Lesson 8: Data Wrangling Part 2

Readings

Required:

Chapter 5.5-5.7 in R for Data Science by Hadley Wickham & Garrett Grolemund

Other resources:

The Introduction to dplyr vignette
Jenny Bryan’s lectures from STAT545 at UBC: Introduction to dplyr
Software Carpentry’s R for reproducible scientific analysis materials: Dataframe manipulation with dplyr

Class announcements

Updated schedule: No class next Wednesday Oct 14 (in accordance with Cornell’s academic calendar). The order of the following sessions have been shifted slightly
Homework 3 due on Monday

Learning objectives

Last class, we learned how to use dplyr functions

filter() for subsetting data with row logic
select() for subsetting data variable- or column-wise
Use piping (%>%) to implement function chains

Today, we’ll expand our data wrangling toolbox.

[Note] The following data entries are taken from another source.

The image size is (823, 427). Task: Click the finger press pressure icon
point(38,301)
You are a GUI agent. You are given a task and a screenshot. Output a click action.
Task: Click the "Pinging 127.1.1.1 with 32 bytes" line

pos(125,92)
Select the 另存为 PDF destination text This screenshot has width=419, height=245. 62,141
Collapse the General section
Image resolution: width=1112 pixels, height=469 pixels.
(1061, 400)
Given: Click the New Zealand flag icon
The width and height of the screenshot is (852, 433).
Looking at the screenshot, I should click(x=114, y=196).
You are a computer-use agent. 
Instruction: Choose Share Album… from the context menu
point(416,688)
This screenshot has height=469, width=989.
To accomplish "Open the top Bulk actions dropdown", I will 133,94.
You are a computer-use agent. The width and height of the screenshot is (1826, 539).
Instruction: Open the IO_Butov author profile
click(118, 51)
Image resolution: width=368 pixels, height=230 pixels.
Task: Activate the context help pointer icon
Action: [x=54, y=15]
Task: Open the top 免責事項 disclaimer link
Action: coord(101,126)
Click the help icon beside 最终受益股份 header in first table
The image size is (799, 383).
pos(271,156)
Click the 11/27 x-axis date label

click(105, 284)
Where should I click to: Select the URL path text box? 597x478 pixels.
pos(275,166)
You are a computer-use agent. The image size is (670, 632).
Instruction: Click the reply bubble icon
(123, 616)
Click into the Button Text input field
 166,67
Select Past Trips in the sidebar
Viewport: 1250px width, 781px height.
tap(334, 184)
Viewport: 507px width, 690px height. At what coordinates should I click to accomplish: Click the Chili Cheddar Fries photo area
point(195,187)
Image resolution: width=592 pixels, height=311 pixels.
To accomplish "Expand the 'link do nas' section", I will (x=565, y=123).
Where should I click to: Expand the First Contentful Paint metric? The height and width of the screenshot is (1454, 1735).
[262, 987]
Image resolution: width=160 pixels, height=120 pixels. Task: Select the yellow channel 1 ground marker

By the end of today’s class, you should be able to:

Subset, rearrange, and summarize data with key dplyr functions:
- Create new variables with functions of existing variables with mutate()
- Reorder the rows with arrange()
- Collapse many values down to a single summary with summarize() and group_by()
Understand the basic differences between tidyverse and base R syntax

Acknowledgements: Today’s lecture is adapted (with permission) from the excellent Ocean Health Index Data Science Training with additional input from Jenny Bryan’s lectures from STAT545 at UBC: Introduction to dplyr and Grolemund and Wickham’s R for Data Science.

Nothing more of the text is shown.